Follow the Yellow Slick Road: Surfactant-associated Bacteria under the SML

The Sea Surface Microlayer (SML) represents the uppermost tens of microns of the air-sea interface. Previous studies have shown this layer to be distinct in terms of microbial and physiochemical composition relative to the underlying subsurface waters. As an air-sea boundary, a proper understanding of the SML’s chemistry and microbial ecology is necessary to appreciate globally-important geochemical processes such as air-sea greenhouse gas exchange and the production of marine aerosols. An influencing factor in such processes is the presence of biogenic surfactants. When present, surfactants alter the surface tension of the water in which they are dissolved, in turn influencing wave formation and the biophysics of the air-sea interface. The microbiology of marine surfactant cycling in the SML is poorly understood, as most assays are culture-dependent. Therefore, Kurata and colleagues (2016) set out to further our understanding of this phenomenon.

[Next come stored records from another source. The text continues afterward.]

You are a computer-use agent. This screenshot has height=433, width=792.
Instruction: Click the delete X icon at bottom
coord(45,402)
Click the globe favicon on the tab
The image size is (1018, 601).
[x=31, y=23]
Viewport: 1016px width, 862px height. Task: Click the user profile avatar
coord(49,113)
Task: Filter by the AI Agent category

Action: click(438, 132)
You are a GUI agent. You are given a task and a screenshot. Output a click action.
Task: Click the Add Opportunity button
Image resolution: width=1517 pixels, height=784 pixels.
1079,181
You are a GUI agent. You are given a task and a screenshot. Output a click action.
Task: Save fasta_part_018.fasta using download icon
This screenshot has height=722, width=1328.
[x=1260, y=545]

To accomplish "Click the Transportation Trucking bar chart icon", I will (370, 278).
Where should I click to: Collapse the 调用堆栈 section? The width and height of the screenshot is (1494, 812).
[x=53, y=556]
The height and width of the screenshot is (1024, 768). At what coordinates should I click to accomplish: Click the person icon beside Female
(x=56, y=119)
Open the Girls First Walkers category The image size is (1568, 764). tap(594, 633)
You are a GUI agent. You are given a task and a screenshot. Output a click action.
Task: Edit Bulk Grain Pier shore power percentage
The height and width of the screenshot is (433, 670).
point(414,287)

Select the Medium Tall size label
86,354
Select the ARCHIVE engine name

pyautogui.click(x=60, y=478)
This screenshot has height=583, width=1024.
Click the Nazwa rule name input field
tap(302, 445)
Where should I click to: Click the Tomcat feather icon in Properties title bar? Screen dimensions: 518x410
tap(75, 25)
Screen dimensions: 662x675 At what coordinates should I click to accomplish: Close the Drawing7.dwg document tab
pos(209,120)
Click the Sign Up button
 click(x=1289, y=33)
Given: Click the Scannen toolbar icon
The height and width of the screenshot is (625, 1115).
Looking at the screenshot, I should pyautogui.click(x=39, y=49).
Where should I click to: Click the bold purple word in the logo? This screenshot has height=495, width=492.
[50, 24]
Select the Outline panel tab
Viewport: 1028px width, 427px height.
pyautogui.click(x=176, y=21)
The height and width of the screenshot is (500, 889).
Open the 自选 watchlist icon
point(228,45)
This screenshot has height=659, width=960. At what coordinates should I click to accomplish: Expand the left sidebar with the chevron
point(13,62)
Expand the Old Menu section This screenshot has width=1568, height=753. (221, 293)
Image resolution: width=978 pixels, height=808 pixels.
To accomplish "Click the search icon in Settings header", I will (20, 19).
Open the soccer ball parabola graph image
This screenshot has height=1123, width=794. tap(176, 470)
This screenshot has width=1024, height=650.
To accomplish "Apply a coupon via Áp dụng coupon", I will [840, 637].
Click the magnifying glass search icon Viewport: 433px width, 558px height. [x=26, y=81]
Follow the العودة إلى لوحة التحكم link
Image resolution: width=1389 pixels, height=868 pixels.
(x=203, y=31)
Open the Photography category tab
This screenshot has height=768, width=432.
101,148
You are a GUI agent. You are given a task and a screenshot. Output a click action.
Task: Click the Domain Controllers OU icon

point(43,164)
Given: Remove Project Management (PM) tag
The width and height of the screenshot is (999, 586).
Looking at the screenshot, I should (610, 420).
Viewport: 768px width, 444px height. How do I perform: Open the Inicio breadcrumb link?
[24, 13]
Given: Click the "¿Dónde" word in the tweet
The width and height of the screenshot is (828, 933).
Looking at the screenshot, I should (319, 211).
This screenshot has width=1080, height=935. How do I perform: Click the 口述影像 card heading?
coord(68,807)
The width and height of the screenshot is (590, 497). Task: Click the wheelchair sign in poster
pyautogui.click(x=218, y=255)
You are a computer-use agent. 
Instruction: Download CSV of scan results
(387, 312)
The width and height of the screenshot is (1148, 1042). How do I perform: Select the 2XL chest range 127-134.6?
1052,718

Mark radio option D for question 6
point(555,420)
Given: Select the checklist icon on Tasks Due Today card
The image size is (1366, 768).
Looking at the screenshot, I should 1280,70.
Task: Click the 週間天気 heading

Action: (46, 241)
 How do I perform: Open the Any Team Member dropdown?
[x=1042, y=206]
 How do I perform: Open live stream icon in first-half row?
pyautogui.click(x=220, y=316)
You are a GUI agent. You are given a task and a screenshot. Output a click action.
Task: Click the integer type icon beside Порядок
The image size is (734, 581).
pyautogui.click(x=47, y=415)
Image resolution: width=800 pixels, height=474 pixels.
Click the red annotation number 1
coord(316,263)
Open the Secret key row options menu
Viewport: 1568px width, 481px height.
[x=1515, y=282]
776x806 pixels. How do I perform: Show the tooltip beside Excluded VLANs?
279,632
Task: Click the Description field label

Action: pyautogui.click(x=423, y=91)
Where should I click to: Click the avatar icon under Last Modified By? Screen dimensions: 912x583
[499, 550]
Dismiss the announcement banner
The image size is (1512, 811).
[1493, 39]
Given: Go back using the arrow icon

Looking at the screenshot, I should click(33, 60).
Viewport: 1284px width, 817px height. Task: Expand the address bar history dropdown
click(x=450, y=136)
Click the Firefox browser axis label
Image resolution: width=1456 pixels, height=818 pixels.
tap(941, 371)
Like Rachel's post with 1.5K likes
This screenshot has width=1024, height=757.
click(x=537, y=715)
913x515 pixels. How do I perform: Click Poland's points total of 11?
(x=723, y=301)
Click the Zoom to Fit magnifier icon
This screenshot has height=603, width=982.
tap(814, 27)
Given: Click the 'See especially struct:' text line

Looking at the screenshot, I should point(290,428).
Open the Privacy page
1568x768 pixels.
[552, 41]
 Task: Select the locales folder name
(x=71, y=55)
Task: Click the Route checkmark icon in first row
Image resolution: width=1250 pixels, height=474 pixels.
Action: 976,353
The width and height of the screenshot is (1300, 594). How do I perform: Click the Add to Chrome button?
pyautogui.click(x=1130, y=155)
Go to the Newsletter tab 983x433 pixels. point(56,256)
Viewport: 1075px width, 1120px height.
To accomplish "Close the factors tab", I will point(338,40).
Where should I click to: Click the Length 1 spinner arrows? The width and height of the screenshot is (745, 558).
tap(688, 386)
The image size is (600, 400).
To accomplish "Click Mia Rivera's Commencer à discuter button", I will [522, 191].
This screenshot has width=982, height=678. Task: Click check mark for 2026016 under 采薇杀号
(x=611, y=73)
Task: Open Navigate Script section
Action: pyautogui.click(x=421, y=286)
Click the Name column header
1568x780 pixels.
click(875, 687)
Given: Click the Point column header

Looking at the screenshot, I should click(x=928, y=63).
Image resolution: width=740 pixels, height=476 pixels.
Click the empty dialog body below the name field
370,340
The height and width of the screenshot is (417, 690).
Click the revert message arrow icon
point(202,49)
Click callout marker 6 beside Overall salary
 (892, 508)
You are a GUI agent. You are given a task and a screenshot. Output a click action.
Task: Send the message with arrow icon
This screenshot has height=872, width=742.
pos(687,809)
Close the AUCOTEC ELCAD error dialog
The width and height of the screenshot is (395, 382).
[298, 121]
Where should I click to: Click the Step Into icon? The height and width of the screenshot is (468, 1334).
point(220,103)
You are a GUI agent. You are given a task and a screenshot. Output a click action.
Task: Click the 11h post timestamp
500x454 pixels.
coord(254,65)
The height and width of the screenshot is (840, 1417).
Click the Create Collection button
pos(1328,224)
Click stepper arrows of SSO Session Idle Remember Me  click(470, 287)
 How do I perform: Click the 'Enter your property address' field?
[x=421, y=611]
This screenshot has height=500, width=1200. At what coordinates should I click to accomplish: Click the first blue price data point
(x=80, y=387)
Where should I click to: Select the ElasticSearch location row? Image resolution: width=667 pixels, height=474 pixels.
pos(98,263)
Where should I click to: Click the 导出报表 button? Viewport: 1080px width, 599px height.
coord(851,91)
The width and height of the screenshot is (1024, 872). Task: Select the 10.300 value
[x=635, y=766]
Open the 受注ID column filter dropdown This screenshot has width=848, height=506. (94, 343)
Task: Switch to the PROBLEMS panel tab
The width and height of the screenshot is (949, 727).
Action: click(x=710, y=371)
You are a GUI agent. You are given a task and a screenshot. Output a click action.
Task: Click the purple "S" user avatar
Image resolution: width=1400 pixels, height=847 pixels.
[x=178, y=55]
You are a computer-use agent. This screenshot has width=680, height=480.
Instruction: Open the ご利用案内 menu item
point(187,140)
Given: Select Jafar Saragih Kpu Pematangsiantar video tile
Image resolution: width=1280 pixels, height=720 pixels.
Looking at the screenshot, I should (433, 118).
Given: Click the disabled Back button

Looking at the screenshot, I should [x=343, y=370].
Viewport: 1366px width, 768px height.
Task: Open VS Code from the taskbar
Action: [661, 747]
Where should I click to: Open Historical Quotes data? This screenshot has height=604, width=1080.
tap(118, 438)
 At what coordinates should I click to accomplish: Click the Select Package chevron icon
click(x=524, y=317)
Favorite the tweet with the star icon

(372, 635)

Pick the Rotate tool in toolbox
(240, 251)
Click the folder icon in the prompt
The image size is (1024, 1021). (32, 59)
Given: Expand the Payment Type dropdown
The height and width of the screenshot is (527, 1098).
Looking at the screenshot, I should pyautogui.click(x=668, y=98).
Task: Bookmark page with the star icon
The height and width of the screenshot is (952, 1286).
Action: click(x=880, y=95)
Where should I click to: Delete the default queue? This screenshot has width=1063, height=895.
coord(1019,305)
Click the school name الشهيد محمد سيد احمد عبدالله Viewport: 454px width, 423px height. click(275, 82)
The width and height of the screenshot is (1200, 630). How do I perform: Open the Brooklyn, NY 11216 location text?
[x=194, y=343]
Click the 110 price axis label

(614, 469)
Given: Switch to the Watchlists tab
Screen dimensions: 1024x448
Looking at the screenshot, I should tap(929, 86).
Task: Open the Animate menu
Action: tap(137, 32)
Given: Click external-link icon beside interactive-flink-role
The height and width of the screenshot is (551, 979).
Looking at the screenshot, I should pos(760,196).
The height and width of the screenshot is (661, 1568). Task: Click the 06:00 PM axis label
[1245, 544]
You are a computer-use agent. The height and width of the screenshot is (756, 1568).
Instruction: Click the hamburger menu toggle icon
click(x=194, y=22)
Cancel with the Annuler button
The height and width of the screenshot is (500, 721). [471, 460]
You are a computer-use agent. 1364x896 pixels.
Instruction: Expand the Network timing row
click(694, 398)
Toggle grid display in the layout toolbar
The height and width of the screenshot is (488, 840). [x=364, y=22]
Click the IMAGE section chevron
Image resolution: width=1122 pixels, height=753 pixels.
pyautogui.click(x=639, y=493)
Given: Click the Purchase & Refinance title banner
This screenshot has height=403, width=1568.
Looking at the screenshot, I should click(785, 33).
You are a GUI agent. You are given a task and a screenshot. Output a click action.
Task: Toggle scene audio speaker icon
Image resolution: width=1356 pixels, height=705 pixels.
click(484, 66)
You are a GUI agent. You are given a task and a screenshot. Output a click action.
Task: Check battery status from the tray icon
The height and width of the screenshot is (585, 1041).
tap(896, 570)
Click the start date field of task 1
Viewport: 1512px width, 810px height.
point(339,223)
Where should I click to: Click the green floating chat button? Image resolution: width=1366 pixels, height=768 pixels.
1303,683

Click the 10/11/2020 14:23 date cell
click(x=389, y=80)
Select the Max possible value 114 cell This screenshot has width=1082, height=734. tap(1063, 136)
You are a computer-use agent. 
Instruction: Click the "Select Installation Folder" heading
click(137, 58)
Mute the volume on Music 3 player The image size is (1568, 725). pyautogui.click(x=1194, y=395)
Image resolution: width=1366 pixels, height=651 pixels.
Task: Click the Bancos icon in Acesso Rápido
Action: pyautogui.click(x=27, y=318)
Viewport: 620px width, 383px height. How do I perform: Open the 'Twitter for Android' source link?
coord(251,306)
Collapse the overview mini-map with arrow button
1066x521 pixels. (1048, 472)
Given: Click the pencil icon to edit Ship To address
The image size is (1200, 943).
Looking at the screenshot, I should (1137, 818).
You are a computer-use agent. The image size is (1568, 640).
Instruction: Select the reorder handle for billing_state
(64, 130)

The authors focussed their attention on sampling ‘slicks’ (pronounced areas of concentrated surfactants) and non-slick areas of the SML off the Floridian coast. Field sampling was coordinated with satellites equipped with synthetic aperture radar (SAR) technology capable of visualising slicks from space, and the 16S rRNA signature of bacterioneuston communities from such slicks was 454 sequenced. After controlling for contamination from control filters, the study found the greatest abundance of surfactant-associated Bacteria in the subsurface waters directly below the slick SML – showing high abundance of the surfactant-producing genera Pseudomonas and Bacillus. This presence of these groups below the slick SML, as opposed to within it, drove the authors to hypothesise an updated model of slick formation. They propose that bacterial surfactant production occurs primarily in organic-rich subsurface waters and surfactants are subsequently transported to the SML by physical processes such as convection and bubble scavenging.

Overall, this paper provides a successful case study in using a novel fusion of satellite imaging and high-throughput sequencing to sample surfactant-associated SML Bacteria. While the authors humbly accept the limitations of their study and outline the work as a proof-of-concept, I believe the extrapolations of their findings beyond a case study is unwarranted. The premise of the study (using molecular data to overcome the limitations of culture-dependant identification of surfactant-associated Bacteria) falls down by functionally categorising bacteria genera into surfactant-associated roles which were initially categorised using culture-dependent methods. The 16S rRNA signature of the slick SML was classified by the authors as 97.9% ‘not associated with surfactants’, which I find hard to believe. I propose the more likely explanation is that surfactant-associated roles in these genera have not yet been classified in culture and may play a major role in surfactant production/degradation. This makes the foundation of the slick-formation model proposed by the authors unstable, therefore I would need further evidence to accept this proposal outright.

This hybrid methodology shows promise, and I would be keen to see the molecular biology of surfactant cycling further developed by using metatranscriptomics to identify genes expressed in these processes in cultured species to apply to environmental samples. It would also be exciting to see this methodology applied to the surfactant-associated eukaryotes, which may play a key predation role in slick-associated microbial food webs. Despite its limitations, this paper proposes an intriguing new method for studying microbial surfactant cycling and provides an important basis for further research into a geochemically important phenomenon.  

Reviewed Paper: Kurata, N., Vella, K., Hamilton, B., Shivji, M., Soloviev, A., Matt, S., ... & Perrie, W. (2016). Surfactant-associated bacteria in the near-surface layer of the ocean. Scientific reports, 6. https://www.ncbi.nlm.nih.gov/pmc/articles/PMC4709576/